[Start of section]

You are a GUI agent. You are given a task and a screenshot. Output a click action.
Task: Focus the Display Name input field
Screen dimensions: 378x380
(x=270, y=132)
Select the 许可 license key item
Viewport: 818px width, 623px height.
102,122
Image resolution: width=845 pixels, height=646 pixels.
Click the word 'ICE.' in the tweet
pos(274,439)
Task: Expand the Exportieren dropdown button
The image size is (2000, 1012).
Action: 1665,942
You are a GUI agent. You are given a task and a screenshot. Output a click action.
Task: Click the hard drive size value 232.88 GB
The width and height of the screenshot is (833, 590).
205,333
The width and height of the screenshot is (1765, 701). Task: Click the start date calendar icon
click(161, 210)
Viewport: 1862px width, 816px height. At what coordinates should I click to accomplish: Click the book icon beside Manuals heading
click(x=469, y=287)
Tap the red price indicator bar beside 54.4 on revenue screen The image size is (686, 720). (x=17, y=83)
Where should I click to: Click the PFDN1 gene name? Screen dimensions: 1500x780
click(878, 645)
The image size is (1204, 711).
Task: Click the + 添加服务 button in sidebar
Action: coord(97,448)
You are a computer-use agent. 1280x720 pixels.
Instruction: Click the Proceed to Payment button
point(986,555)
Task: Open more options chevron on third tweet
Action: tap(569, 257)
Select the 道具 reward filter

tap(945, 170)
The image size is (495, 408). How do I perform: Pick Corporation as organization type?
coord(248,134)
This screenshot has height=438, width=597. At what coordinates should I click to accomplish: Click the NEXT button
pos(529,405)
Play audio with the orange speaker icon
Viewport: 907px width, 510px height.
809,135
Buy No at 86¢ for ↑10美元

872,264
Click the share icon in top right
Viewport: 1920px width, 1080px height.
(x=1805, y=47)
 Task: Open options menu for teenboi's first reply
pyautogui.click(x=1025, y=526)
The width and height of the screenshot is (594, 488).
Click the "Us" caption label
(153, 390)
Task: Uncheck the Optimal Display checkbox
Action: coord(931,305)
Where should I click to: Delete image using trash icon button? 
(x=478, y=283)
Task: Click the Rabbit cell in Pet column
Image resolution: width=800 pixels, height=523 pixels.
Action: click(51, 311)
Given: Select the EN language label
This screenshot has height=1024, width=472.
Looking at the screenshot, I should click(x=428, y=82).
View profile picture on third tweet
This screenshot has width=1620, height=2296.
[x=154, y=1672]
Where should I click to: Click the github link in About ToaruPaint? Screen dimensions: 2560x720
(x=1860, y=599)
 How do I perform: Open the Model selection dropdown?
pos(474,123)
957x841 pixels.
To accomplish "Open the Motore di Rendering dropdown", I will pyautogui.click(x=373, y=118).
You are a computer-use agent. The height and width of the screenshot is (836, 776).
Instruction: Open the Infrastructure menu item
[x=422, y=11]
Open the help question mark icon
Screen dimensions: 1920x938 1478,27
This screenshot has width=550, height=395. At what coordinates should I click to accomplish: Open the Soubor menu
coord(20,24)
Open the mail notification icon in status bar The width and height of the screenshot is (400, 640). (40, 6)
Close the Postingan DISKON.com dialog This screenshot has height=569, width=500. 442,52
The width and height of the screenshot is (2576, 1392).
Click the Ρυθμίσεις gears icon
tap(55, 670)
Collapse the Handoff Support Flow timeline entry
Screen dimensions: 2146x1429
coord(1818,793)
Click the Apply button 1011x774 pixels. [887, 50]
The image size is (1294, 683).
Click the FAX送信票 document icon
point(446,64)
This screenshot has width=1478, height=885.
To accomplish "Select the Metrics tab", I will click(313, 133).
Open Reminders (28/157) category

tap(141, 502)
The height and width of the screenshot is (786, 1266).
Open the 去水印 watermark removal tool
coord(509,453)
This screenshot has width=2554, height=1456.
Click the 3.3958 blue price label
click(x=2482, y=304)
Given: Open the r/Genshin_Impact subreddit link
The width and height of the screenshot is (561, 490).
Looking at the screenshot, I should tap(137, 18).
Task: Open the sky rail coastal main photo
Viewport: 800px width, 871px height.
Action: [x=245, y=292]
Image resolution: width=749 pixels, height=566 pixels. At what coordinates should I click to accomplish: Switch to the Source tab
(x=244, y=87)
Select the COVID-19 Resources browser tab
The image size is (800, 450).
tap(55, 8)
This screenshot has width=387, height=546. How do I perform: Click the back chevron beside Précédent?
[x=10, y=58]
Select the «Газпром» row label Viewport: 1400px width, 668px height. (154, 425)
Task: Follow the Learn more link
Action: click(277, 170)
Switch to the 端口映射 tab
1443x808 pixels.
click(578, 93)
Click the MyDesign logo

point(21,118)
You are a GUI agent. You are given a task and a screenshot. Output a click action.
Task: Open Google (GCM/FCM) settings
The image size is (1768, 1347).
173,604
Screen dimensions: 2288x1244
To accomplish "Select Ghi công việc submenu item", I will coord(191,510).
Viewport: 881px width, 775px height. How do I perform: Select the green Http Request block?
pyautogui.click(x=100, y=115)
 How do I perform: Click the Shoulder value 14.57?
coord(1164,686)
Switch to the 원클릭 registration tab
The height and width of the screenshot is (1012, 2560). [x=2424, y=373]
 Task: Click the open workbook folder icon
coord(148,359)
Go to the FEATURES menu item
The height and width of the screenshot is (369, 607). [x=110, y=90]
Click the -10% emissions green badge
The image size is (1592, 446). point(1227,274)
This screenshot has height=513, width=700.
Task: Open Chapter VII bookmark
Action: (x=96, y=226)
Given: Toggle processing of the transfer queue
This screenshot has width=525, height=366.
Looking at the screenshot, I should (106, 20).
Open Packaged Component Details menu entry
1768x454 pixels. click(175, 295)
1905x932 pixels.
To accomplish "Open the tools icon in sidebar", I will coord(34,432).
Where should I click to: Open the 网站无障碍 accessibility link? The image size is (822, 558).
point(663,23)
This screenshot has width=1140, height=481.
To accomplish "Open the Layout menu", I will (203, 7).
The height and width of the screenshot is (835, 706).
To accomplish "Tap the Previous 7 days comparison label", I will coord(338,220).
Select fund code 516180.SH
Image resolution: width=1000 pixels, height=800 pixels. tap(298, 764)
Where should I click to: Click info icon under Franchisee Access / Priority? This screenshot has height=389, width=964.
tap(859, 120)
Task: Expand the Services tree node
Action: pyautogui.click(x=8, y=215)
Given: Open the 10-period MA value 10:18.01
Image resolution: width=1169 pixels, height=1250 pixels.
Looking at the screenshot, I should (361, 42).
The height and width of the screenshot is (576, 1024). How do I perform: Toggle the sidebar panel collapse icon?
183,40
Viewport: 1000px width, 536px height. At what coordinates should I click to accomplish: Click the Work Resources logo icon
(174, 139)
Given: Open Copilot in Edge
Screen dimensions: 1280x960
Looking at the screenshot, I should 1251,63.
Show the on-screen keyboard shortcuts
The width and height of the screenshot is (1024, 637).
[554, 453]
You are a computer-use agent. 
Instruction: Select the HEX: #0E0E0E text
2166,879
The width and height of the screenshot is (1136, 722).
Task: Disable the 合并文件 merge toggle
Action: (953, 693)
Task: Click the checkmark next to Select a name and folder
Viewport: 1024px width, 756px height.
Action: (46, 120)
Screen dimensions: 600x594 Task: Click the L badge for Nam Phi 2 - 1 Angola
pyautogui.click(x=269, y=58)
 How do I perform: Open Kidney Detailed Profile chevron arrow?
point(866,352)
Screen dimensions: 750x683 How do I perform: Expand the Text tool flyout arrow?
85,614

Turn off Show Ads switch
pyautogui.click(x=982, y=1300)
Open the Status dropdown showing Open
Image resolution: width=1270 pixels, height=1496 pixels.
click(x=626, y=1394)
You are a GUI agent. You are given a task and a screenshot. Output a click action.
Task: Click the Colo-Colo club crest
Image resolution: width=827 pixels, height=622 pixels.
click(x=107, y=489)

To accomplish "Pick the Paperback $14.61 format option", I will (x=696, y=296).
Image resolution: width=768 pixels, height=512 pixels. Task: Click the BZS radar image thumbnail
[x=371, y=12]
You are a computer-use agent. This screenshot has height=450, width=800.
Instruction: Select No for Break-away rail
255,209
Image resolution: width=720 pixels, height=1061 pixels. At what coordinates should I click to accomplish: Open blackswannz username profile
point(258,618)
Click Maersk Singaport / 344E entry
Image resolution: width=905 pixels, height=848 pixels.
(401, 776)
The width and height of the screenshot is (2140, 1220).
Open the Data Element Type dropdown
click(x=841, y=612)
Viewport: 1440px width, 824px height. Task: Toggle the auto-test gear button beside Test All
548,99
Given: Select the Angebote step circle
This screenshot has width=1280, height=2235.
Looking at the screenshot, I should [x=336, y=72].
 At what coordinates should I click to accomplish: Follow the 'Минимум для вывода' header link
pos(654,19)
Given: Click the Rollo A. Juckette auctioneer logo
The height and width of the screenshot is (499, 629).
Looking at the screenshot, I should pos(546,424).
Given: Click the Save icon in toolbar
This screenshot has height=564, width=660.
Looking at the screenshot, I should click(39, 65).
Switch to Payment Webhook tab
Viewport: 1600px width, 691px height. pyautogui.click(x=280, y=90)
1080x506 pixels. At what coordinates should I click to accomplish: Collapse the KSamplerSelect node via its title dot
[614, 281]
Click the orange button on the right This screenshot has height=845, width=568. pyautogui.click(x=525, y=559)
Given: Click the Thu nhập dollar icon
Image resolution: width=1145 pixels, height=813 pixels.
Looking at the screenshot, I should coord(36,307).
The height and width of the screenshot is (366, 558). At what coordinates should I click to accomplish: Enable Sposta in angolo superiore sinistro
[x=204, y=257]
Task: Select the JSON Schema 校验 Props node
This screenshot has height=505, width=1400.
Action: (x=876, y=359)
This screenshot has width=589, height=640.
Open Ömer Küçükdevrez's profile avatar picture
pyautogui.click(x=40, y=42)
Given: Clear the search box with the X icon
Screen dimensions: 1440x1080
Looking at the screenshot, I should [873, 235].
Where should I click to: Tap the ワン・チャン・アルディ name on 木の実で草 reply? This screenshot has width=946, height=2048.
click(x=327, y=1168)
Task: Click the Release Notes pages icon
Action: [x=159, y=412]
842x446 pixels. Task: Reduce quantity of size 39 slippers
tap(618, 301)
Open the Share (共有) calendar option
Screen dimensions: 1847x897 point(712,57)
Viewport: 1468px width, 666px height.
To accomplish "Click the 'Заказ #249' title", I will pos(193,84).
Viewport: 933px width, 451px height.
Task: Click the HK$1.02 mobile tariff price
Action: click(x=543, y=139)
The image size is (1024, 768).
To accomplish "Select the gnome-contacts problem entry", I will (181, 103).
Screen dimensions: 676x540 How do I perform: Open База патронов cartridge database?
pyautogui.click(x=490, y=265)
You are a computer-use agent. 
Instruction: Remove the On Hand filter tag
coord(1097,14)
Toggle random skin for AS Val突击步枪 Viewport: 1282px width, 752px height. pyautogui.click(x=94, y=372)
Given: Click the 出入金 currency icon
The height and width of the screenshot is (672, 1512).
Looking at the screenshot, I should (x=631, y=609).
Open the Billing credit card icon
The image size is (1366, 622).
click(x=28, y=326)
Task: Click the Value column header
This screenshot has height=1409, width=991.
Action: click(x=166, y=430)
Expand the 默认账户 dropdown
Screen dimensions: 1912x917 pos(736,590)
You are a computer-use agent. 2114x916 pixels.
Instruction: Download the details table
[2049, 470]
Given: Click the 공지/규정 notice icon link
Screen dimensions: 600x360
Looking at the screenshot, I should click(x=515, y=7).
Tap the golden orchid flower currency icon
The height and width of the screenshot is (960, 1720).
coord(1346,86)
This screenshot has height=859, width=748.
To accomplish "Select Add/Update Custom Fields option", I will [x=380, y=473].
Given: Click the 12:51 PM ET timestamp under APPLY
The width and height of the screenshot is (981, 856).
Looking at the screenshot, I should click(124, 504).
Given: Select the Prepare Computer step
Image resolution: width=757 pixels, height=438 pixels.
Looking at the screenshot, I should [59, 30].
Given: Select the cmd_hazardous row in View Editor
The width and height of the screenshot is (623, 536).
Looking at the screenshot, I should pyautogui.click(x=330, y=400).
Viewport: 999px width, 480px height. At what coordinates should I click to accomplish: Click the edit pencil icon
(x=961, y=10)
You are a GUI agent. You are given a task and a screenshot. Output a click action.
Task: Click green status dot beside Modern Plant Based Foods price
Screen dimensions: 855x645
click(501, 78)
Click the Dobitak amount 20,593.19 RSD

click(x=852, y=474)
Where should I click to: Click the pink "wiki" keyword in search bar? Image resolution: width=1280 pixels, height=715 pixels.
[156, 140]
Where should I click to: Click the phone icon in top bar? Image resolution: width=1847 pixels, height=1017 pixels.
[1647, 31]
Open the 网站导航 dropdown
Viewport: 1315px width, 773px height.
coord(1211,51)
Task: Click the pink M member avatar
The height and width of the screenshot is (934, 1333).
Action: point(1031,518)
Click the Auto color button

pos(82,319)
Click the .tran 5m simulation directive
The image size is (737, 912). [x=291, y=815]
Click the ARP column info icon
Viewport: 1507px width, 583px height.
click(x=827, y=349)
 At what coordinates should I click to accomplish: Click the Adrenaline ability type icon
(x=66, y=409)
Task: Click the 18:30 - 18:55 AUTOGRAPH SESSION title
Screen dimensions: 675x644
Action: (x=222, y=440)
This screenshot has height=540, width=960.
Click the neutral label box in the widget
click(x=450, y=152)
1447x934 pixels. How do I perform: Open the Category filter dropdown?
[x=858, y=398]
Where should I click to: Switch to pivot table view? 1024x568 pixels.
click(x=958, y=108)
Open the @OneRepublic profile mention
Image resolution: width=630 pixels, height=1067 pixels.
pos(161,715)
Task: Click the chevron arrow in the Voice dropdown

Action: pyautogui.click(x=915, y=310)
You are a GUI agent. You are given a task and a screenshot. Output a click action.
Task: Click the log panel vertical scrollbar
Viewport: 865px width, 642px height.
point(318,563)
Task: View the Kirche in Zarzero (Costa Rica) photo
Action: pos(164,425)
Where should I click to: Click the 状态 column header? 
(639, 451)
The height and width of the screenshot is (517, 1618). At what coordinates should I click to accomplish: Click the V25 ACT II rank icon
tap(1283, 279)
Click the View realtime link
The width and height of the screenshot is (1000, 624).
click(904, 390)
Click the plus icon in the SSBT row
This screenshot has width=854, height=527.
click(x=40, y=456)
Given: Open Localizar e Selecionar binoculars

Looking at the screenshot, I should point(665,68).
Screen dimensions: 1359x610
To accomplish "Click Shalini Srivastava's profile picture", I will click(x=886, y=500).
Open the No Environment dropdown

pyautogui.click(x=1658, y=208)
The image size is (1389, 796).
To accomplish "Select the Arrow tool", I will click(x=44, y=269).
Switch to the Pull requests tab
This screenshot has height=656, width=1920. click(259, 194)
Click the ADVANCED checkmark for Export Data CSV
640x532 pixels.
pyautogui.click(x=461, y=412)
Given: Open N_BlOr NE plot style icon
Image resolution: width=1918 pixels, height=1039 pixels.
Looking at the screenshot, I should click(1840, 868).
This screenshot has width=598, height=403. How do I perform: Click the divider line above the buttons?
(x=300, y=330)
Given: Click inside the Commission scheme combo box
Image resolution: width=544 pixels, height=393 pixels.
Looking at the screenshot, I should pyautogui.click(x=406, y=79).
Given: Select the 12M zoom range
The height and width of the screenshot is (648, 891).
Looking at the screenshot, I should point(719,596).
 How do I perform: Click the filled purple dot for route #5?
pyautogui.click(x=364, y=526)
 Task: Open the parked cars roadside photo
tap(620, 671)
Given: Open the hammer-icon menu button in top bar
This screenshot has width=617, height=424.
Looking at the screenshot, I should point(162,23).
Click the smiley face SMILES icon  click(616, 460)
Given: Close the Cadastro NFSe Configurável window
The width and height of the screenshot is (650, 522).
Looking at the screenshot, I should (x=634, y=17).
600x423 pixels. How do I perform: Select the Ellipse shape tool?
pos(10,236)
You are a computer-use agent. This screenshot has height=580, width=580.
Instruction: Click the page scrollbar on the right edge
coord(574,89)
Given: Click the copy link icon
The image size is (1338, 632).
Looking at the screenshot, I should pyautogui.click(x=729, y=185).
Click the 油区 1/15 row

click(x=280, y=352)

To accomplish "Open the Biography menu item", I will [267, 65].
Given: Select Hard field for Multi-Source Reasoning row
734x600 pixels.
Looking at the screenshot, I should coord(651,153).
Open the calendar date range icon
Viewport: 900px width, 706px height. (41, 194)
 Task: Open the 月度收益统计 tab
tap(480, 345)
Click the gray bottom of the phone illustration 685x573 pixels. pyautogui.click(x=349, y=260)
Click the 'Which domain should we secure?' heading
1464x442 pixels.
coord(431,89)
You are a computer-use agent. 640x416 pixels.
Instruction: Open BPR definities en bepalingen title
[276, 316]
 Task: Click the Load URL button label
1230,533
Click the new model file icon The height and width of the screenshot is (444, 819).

[End of section]

*What is expected*. What is the number of lines in the data above that include the word "step"? Answer with that number only.

*Final answer*. 2